Bank of Singapore Looks Beyond 2026

2026 isn’t about rupture – it’s about reset. Bank of Singapore’s latest global outlook flags resilient growth, more favorable financial conditions, and a steady rebalancing of economic power. For investors, the edge won’t come from chasing beta, but from building for a structurally different cycle.

One of the most consequential shifts highlighted in the Bank of Singapore's outlook 2026, unveiled last Thursday, is a sustained downtrend in the US dollar. Persistent twin deficits and concerns over institutional credibility are prompting investors to reassess US risks, reducing the currency’s appeal as a safe haven.

In this environment, gold continues to play a strategic role. The metal has rallied strongly on safe-haven demand and is expected to stay supported as geopolitical tensions linger.

Energy markets, by contrast, are projected to remain well supplied, keeping oil prices relatively low despite ongoing conflicts and the structural transition toward green energy. Bank of Singapore (BoS) is a wholly-owned private banking subsidiary of OCBC, Southeast Asia's second-largest financial services group by assets.

Asia’s Structural Edge

If there is one region that stands out in the 2026 narrative, it is Asia. Lower interest rates, a softer dollar, and supportive fiscal policies are creating powerful tailwinds for Asian equities, particularly outside Japan. Beyond cyclical support, the region’s structural strengths are increasingly evident.

Asia dominates global clean energy manufacturing, from solar and wind components to lithium-ion batteries, and is rapidly building out the infrastructure that underpins the AI ecosystem, including data centres, power networks, and advanced semiconductors. As the report notes, «Asia’s growth will be buoyed by advances in technology and sustainability», reinforcing its appeal as a long-term allocation.

AI – From Hype to Monetisation

While questions persist over whether AI is overvalued, the outlook suggests the theme remains underestimated in its breadth and duration. Mega-cap technology firms continue to deliver resilient earnings, and capital expenditure by US hyperscalers is still surging to meet AI-driven demand.

More importantly, monetisation is gradually taking shape, moving the narrative beyond speculative enthusiasm toward tangible cash flows. For investors, the opportunity set extends well beyond headline names, encompassing underappreciated suppliers across hardware, software, energy, and real estate, particularly in Asia.

Rethinking Resilience

A central message of the presentation last Thursday at Marina Bay Sands Expo & Convention Centre and led by Global CIO Jean Chia, was the need to move beyond traditional, benchmark-heavy asset allocation. In a multi-polar world characterised by frequent shocks, portfolios overly concentrated in a narrow set of US equities and dollar exposure are increasingly vulnerable.

BoS advocates a «whole portfolio resilience» approach, combining diversified regional equity exposure, selective fixed income, alternatives, and non-USD assets.

Empirically, such robust portfolios have shown greater resilience during drawdowns, outperforming when diversification matters more than raw market exposure.

Alternatives and Active Management Take Center Stage

As the macro cycle matures, alternatives are expected to play a more prominent role.

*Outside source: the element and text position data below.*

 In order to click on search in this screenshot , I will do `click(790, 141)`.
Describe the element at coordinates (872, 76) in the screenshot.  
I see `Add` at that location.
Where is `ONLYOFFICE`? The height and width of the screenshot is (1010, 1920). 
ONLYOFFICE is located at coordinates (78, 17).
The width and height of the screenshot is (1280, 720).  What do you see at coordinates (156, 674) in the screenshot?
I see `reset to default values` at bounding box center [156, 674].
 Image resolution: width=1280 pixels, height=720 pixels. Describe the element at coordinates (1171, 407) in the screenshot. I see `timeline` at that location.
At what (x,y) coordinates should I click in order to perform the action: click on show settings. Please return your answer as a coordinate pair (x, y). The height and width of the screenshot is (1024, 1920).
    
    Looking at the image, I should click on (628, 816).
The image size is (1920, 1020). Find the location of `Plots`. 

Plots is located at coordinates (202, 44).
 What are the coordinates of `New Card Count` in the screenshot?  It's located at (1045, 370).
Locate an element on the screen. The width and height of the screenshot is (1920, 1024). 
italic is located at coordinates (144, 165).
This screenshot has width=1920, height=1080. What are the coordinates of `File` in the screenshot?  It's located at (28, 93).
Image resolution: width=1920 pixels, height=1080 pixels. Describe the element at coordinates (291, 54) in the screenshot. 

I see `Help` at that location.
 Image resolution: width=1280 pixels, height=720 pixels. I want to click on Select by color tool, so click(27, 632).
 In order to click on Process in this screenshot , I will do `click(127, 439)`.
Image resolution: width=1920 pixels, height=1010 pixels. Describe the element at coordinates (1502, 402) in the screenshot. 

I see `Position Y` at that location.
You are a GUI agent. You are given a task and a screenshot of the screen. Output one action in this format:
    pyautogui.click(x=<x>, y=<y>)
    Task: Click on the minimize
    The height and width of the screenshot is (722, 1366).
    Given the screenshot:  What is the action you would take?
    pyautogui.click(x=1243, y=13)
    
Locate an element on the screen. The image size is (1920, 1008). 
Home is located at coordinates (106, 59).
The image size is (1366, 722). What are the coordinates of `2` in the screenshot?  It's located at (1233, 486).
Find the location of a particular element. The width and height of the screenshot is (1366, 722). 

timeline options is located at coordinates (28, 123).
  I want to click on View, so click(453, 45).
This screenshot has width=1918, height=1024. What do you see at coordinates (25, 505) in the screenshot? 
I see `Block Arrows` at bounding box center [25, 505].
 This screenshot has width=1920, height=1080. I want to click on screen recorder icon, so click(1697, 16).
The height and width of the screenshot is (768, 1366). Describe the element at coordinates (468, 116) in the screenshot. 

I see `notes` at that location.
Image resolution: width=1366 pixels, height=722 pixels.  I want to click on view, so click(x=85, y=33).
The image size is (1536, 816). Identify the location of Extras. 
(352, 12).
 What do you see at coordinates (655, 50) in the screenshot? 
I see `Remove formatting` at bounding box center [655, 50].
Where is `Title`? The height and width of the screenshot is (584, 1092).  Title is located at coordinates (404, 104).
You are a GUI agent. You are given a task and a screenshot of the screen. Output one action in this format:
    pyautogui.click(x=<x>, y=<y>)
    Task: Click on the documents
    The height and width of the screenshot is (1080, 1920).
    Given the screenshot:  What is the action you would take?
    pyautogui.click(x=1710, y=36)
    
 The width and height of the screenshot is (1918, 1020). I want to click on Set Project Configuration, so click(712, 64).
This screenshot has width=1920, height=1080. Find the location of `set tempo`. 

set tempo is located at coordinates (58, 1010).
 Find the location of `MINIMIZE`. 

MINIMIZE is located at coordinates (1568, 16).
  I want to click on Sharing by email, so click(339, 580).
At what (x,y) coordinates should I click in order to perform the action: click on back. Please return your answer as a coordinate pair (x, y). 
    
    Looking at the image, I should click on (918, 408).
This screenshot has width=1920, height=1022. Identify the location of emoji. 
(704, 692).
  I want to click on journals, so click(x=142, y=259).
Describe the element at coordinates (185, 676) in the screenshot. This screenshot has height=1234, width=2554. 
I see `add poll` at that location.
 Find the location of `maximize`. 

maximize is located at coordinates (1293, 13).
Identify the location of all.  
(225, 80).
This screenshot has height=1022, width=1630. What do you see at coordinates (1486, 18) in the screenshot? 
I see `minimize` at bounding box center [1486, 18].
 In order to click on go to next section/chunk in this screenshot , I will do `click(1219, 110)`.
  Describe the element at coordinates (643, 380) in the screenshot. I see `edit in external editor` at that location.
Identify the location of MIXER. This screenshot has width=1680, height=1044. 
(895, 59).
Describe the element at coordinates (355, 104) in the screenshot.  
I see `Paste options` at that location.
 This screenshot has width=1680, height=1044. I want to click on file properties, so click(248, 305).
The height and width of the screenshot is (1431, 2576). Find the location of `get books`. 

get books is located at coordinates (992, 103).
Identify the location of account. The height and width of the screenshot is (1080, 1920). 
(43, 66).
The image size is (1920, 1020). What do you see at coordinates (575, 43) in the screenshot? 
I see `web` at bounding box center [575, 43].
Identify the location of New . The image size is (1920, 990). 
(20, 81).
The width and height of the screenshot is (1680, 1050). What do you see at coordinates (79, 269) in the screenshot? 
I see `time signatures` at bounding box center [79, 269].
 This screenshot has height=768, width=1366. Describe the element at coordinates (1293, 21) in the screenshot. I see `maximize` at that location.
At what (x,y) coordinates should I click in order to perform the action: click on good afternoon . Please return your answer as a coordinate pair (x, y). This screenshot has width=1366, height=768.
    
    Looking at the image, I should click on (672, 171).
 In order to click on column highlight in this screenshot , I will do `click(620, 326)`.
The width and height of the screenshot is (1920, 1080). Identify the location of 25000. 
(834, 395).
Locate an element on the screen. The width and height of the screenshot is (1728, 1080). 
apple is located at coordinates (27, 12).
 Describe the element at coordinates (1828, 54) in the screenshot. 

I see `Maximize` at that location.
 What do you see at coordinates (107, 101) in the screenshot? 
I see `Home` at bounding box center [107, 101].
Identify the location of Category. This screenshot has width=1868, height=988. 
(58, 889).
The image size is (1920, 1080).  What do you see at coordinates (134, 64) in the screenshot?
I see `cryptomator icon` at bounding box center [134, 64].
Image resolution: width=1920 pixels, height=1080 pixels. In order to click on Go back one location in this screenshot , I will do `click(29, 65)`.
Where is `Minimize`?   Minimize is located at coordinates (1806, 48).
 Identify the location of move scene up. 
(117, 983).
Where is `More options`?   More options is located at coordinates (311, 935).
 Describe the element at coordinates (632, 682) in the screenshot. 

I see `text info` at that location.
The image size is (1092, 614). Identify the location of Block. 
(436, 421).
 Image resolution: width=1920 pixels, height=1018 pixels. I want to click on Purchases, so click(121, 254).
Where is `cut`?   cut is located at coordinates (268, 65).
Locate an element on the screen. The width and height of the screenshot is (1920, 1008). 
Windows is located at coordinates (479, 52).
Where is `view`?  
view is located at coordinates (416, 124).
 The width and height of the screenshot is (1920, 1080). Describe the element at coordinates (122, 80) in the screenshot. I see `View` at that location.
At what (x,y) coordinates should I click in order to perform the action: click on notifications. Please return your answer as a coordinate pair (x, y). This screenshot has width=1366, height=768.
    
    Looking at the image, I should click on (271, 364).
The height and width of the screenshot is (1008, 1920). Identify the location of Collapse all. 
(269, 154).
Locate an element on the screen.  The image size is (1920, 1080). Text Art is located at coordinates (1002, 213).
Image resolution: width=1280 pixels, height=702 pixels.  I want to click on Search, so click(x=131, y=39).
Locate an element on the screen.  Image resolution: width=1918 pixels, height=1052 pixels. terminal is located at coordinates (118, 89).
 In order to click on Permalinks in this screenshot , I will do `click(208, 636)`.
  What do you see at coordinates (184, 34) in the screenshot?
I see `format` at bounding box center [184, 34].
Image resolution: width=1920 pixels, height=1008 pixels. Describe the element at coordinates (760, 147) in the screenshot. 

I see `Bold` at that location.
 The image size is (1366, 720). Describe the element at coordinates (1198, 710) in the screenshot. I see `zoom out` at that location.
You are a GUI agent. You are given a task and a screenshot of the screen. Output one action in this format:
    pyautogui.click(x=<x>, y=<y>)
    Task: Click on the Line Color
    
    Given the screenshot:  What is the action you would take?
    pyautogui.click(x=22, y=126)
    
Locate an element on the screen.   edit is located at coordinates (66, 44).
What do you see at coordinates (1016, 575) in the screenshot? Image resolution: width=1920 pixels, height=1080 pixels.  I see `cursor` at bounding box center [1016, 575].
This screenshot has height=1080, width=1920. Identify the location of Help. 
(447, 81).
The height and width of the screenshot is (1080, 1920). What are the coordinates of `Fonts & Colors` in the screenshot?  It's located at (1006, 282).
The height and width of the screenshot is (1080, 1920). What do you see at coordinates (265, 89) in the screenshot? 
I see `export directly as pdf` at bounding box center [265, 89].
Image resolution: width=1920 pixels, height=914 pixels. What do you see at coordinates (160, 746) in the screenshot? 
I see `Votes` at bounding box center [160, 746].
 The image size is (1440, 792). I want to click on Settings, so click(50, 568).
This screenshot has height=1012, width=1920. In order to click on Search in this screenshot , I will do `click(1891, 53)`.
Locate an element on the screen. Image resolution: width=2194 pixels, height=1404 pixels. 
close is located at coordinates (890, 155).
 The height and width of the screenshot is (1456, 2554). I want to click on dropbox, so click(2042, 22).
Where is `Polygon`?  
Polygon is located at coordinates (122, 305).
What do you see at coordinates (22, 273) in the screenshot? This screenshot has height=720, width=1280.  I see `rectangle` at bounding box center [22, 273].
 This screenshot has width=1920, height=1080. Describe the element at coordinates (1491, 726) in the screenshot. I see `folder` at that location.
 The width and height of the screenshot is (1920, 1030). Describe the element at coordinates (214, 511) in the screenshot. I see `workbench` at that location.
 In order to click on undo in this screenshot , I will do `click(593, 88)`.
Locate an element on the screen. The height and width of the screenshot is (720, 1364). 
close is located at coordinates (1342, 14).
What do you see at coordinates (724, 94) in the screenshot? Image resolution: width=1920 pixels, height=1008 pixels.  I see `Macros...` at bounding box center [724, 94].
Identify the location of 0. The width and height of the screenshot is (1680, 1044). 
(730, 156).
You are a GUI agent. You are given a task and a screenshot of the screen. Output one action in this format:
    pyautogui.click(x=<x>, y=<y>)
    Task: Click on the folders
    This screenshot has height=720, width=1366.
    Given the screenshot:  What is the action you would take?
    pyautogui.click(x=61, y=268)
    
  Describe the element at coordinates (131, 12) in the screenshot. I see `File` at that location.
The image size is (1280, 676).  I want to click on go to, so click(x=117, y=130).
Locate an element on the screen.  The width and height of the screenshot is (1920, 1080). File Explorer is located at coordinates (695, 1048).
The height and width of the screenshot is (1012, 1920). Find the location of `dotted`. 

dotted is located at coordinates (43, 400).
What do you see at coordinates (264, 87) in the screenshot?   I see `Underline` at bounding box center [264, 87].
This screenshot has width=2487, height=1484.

Private equity is seeing a gradual recovery in exits, private credit favours higher-quality senior exposures, and hedge funds benefit from dispersion and volatility.

Infrastructure and real assets remain supported by long-term themes such as digitalisation and energy transition.

Overlaying these allocations, active risk management – through rebalancing, income diversification, and careful control of concentration risk – becomes essential to navigating an environment where leadership rotates more frequently.

Changing World

The defining challenge of 2026 is not forecasting the next shock, but building portfolios that can absorb shocks while capturing structural opportunities.

With central banks easing, Asia rising, AI reshaping industries, and the dollar losing some of its dominance, investors are being asked to rethink old assumptions.

The message from Bank of Singapore is clear: stay invested, but do so with resilience, diversification, and a keen eye on the forces that are bridging worlds beyond 2026.